Esch-sur-Alzette

Esch-sur-Alzette,

Des nouveaux quartiers pleinement intégrés dans la ville

 

L’implantation de l‘université et le développement économique et culturel récent ont entraîné une augmentation de la population et de la densité urbaine qui s’est traduite par la création de 20 nouvelles rues et de 2 nouveaux quartiers, portant le nombre total de ceux-ci à 18. Ainsi, Esch, ancienne métropole du fer, a officiellement pris un nouveau visage en novembre dernier avec le “baptême” des quartiers de Schlassgoard et Universitéit, ce dernier étant plus connu sous le nom erroné de Belval.

Interview de la députée-maire, Lydia Mutsch.

 

Où en est l’évolution des nouveaux quartiers d’Esch?

Nous considérons que les nouveaux quartiers tels que Schlassgoard, Nonnewisen et Universitéit comme étant partie intégrante de la ville d’Esch et non comme de nouvelles villes qui sont en train de pousser à côté d’elle. Universitéit, particulièrement, est un quartier qui revêt un caractère exceptionnel de par son envergure et de par les énormes sommes y ont été investies aussi bien par l’Etat et que par le secteur privé, mais il reste un quartier de la ville et non une île qui est en train de se développer au Sud du pays. Nous n’avons jamais eu cette conception.

 

Quelle est votre stratégie pour intégrer pleinement Belval/Universitéit dans la ville? 

Nous nous appuyons sur 3 piliers: l’urbanisme, la mixité des fonctions et le développement durable.

L’urbanisme: il existe un lien entre Universitéit, le quartier existant de Raemerich, le quartier en construction de Nonnewisen et le centre-ville. Cet axe nord est la partie qui manquait encore à notre plan de la ville qui est très ancien.
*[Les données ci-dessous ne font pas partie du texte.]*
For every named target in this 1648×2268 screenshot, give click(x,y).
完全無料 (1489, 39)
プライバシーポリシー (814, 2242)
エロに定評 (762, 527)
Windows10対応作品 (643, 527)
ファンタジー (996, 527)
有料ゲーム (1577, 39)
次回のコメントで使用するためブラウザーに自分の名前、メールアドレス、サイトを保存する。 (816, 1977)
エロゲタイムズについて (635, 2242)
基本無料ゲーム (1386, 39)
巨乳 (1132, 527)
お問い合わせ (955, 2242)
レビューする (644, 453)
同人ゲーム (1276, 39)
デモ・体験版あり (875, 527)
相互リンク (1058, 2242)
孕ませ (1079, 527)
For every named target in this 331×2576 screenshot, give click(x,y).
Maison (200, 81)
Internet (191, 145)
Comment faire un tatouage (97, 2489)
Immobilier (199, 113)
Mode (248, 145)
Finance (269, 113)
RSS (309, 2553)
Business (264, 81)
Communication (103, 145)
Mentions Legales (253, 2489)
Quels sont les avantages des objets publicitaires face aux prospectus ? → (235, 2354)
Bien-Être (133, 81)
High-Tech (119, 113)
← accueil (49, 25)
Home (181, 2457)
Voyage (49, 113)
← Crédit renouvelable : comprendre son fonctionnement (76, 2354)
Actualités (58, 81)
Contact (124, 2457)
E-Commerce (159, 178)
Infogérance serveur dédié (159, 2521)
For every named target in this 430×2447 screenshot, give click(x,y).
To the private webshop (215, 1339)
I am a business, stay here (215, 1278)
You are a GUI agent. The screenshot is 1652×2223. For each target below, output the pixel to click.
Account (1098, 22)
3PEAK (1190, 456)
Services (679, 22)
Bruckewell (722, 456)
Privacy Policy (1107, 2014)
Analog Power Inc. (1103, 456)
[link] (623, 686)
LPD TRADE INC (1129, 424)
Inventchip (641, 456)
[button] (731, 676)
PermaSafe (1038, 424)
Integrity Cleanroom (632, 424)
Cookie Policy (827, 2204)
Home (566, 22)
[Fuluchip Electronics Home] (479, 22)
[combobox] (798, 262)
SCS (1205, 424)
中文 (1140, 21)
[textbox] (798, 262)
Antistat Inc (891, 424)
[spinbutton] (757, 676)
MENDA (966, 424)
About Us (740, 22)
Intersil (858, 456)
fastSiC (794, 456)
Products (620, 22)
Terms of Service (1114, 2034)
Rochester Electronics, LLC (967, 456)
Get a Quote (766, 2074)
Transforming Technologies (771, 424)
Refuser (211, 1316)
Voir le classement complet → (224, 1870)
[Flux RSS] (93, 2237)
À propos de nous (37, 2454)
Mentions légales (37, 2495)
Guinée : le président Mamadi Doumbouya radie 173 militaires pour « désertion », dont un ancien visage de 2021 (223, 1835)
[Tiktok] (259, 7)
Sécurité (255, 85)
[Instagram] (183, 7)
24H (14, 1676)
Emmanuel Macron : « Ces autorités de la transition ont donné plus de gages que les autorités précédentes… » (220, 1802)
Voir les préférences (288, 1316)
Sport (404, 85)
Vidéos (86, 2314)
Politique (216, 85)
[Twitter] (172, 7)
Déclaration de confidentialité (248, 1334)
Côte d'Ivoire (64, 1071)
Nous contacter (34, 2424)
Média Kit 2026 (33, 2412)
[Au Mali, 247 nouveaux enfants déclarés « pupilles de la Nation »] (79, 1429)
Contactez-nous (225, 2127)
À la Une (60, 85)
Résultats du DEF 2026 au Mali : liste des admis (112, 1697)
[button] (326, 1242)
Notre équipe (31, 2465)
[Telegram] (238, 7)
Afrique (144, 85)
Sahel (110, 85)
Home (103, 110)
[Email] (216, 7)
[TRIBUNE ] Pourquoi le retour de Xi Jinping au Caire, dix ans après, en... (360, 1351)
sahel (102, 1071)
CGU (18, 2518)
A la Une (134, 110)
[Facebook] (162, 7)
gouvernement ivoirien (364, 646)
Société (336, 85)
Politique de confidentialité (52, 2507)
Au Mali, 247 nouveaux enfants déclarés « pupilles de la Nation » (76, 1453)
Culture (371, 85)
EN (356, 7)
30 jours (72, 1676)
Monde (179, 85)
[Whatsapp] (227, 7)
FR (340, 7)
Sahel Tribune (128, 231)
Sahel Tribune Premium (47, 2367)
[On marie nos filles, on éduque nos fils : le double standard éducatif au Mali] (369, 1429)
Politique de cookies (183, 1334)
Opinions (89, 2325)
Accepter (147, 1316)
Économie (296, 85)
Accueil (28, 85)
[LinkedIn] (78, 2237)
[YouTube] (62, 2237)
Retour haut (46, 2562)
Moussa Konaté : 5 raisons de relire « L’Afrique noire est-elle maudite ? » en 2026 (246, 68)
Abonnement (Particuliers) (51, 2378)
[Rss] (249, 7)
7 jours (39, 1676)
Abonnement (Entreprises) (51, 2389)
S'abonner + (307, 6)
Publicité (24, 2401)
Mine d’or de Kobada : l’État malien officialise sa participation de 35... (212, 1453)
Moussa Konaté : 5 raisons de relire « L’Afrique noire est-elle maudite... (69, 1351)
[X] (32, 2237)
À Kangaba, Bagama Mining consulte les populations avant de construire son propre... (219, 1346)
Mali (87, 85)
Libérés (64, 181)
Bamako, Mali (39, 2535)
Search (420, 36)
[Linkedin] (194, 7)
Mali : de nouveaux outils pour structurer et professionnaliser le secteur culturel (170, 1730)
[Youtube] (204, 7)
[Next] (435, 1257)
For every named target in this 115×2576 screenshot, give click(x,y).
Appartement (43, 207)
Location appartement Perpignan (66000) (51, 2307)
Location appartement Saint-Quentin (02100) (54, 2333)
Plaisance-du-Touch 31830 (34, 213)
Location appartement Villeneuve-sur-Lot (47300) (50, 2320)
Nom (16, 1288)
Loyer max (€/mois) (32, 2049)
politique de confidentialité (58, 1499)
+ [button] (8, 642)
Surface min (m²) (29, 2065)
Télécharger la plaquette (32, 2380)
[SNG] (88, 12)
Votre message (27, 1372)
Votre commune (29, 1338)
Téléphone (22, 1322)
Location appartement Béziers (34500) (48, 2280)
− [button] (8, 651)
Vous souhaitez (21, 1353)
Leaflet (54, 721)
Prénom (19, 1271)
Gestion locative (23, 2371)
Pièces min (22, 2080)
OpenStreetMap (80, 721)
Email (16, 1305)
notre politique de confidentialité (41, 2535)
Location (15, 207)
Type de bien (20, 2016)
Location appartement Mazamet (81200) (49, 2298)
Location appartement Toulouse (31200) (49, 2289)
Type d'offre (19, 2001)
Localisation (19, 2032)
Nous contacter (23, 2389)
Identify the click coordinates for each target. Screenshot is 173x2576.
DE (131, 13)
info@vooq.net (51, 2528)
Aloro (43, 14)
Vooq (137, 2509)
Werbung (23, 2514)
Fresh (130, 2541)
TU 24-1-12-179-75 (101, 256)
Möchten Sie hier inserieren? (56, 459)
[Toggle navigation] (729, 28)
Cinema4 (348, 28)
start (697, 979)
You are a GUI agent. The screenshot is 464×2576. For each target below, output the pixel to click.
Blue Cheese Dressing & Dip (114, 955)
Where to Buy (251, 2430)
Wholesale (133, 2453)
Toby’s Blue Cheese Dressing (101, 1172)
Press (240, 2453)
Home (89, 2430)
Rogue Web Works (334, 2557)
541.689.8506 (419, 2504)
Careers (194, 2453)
La mixité des fonctions: le quartier propose à la fois des logements, des loisirs, des commerces, des espaces verts et de détente, des structures d’enseignement et de recherche, etc. Il est rare de combiner toutes ces fonctions dès la conception; en général, cela se fait au fur et à mesure.

Le développement durable: Universitéit est un quartier modèle -et Nonnewisen le sera aussi- dans le sens où les transports en commun y sont bien développés et où le principe est celui des “courts chemins”: pas besoin de voitures, tous les services sont à proximité immédiate.

 

Comment se passe l’interaction avec la commune de Sanem avec qui vous partagez le site?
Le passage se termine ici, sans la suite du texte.